In addition, respondents had the opportunity to name other types of studies that should or should not be registered. We received 95 responses. After clustering by inductive category formation [16], we found that most responses referred to the distinction between confirmatory and exploratory studies (n = 18). The second most frequent responses named species already covered by our survey, additional species or stated that all animal research should be registered (each n = 9). Six respondents asked for registration of studies for regulatory approval. Among other suggestions were further study types and research areas, such as infection studies, in silico studies, ex vivo and in vitro research and systematic reviews.

Mitigation of potential weaknesses of animal study registries.

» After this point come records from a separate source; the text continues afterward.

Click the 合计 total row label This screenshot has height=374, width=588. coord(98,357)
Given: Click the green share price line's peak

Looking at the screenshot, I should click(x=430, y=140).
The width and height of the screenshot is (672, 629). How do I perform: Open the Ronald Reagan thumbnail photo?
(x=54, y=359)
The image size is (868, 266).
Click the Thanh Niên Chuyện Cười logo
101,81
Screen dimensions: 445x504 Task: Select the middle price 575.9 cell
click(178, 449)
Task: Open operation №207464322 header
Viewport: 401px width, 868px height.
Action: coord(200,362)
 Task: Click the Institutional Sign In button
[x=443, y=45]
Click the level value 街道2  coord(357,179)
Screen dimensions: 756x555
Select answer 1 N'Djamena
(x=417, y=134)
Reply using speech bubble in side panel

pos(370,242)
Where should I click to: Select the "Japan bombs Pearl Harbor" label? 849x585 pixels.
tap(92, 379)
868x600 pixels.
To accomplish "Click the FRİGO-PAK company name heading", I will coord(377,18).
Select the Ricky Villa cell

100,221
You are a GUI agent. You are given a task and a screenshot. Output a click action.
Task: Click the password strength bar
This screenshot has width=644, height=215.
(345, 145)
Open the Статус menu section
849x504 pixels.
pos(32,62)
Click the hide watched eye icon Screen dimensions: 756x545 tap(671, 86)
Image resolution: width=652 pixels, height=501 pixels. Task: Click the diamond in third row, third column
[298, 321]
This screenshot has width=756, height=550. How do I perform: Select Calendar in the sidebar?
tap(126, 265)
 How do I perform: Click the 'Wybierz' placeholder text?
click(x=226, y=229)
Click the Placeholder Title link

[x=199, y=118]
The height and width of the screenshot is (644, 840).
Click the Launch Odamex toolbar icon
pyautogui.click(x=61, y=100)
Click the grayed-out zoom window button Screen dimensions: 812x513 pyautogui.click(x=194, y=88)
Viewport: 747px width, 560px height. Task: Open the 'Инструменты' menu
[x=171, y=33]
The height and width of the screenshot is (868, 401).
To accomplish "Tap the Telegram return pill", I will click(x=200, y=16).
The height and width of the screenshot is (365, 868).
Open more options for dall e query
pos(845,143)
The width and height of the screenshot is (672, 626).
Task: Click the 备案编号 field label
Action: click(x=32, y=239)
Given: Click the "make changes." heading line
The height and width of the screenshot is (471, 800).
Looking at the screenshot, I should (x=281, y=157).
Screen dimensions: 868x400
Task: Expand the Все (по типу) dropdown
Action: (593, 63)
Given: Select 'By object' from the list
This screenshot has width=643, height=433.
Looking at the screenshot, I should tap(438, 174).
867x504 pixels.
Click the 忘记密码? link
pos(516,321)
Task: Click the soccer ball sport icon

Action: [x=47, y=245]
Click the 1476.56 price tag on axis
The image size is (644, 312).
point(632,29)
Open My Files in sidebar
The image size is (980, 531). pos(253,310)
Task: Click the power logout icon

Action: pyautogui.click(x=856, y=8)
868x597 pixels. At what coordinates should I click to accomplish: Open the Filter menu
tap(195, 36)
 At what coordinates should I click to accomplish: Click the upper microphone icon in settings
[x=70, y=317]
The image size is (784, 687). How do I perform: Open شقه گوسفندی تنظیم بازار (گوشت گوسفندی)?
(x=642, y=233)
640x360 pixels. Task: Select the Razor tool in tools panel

Certain ASR characteristics can also help to mitigate the potential weaknesses of ASRs. One safeguard to address “theft of ideas” as a potential weakness of prospective study registration is to delay public access to registered protocols (e.g., via embargos). Our survey asked about preferences regarding this safeguard and the most appropriate time point for full public access. We distinguished three alternative time points: i) immediate, ii) 1–3 years or more after registration, and iii) only after “consent” by the PI. We also allowed respondents to indicate “other options”. Overall, for each of the three samples, we found substantial percentages (20% or more) for all three alternative time points, and 14% of all respondents indicated other options (Table 8). The overall most preferred alternative in the random and journal sample was “only after consent by the principal investigator” (36% and 32%). The CAMARADES sample most often (37%) preferred “immediately after registration (as is currently the case for clinical trial registries)”. Chi-square tests showed dependence only on the survey sample, not on any of the tested socio-demographic factors (see Table H in S4 File). Among the suggestions for other options were “after publication” (n = 8), “never”, “immediately after study conclusion”, “depends on the amount of information in the registry”, “combined options, e.g., "consent or 1 year after completion, whichever comes first" (each n = 5), and “after patent filing” (n = 4).

Raw survey data are available in S1 Table.


In this survey, we obtained responses from 413 animal researchers (response rate 7%) on their attitudes and preferences regarding the controversially discussed topic of animal study registries (ASR). We sampled survey respondents from three different sources (high Eigenfactor journals, random PubMed sample, CAMARADES sample). In the following, we discuss six core findings.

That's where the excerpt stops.